DOMENICA  19ma  -  C  :  NOI SIAMO “IL PICCOLO GREGGE”

 

     Oggi, l’evangelista Luca si rivolge proprio a noi, venuti in chiesa per celebrare il Giorno del Signore; a noi rivolge l’invito pressante del Signore, quasi un comando: “NON TEMERE, PICCOLO GREGGE, PERCHE’ AL PADRE VOSTRO E’ PIACIUTO DARE A VOI IL REGNO”. Il primo fastidio da cui Gesù vuole risparmiarci è quello di volerci sempre contare: Non ce n’è bisogno! Ci ha già contati Lui… per metterci il cuore in pace; siamo “piccolo gregge”; piccolo, ma a Lui molto caro; tant’è che il Padre ha voluto affidare il suo Regno proprio a noi! Ha cioè affidato a noi la sua Chiesa; anzi, ci ha detto ancor di più:”SIAMO NOI LA SUA CHIESA”! Noi siamo la Famiglia di Dio! L’essere “in pochi” porta facilmente a “temere”, ad avere paura: paura di non farcela, di non essere all’altezza, con il pericolo conseguente di abbandonare il campo; la paura può suggerire di ritirarci in trincea. Per questo Gesù invita il suo “piccolo gregge” a non temere. La paura porta facilmente a snaturare la missione e toglie la gioia e la pace, doni promessi da Gesù ai suoi discepoli.

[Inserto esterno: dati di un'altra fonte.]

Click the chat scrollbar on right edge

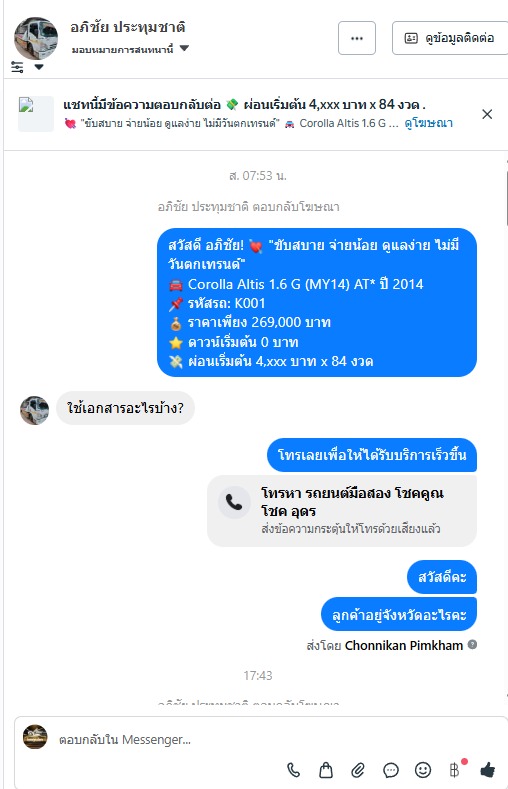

     Il nostro vocabolario dei Contrari dice che il contrario della parola paura è “coraggio”; il Vangelo invece mi segnala, come opposto e antidoto alla paura, la parola “FIDUCIA”: una fiducia sicura e disarmante, colma di speranza e di benevolenza, una fiducia tutta tesa , non a difendere un passato più o meno glorioso, né i vantaggi raggiunti; ma a costruire un futuro ricco di novità e di ricchezza, dal momento che Dio si è posto al nostro fianco e cammina e lavora con noi. Il Regno che il Padre ci affida non si costruisce sul modello dei nostri Regni. L’appartenenza al Regno di Dio esige che non attacchiamo il cuore alle cose di questo mondo; ci chiede di liberarci dalle solite nostre preoccupazioni; ci chiede di rinunciare ai sogni di gloria e di potenza; e ci ricorda che il TESORO a cui attaccare il cuore è uno solo: la Bella Notizia che Gesù ci ha affidato, cioè il Santo Vangelo, la Parola che dona a tutti salvezza. La forza del Regno di Dio è nell’Amore del Padre, non nelle nostre prestazioni. Dunque nessuna ansia! Solo ci chiede di essere vigilanti; di proteggere e custodire i valori umani e cristiani che ci ha affidato e di portare il Vangelo della salvezza in tutto il mondo.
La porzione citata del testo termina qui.